AI-Guru / helibrunna

A HuggingFace compatible Small Language Model trainer.
GNU Affero General Public License v3.0
73 stars 7 forks source link

Time series prediction #3

Open Cram3r95 opened 1 month ago

Cram3r95 commented 1 month ago

Hi @AI-Guru, I think this kind of network is really interesting for Time Series Prediction. I want to have predict a single scalar for a particular use case, given 6 inputs. According to the original code, it should be as following:

from xlstm import xLSTMBlockStack, xLSTMBlockStackConfig, mLSTMBlockConfig, mLSTMLayerConfig, sLSTMBlockConfig, sLSTMLayerConfig, FeedForwardConfig
import torch
import torch.nn as nn
from dacite import from_dict
from dacite import Config as DaciteConfig

# Define the configuration
xlstm_cfg = {
    "mlstm_block": {
        "mlstm": {
            "conv1d_kernel_size": 4,
            "qkv_proj_blocksize": 4,
            "num_heads": 4
        }
    },
    "slstm_block": {
        "slstm": {
            "backend": "cuda",
            "num_heads": 4,
            "conv1d_kernel_size": 4,
            "bias_init": "powerlaw_blockdependent"

**Collected material**
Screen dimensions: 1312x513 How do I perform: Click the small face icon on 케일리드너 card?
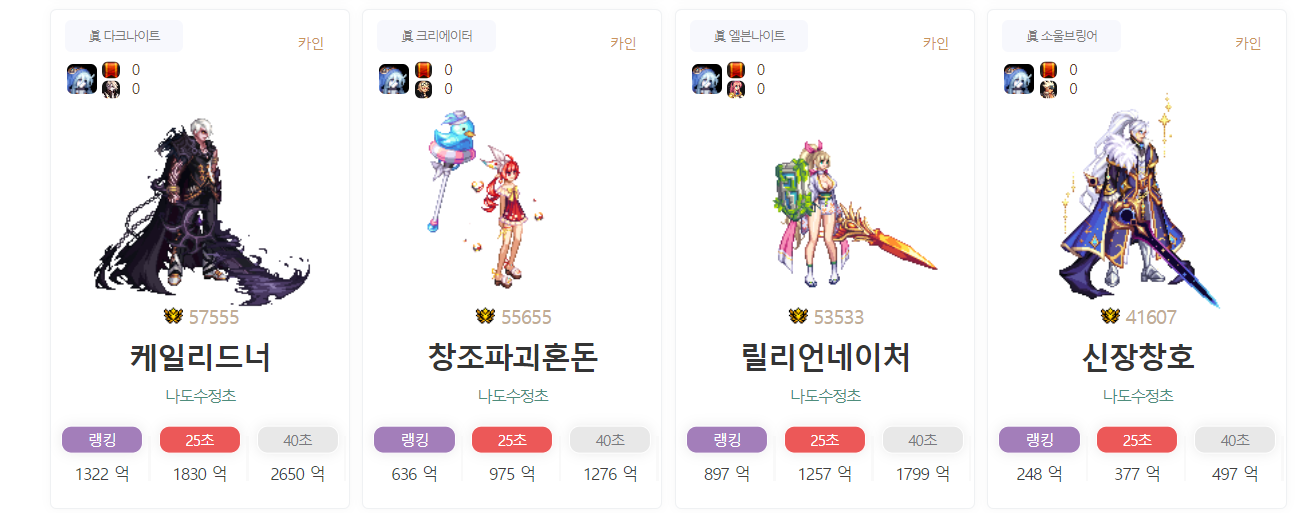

**Task goal**
According to the thread, from how many inputs does the commenter want to predict a single scalar? Base your answer solely on the thread.

**Answer to this task**
Six inputs.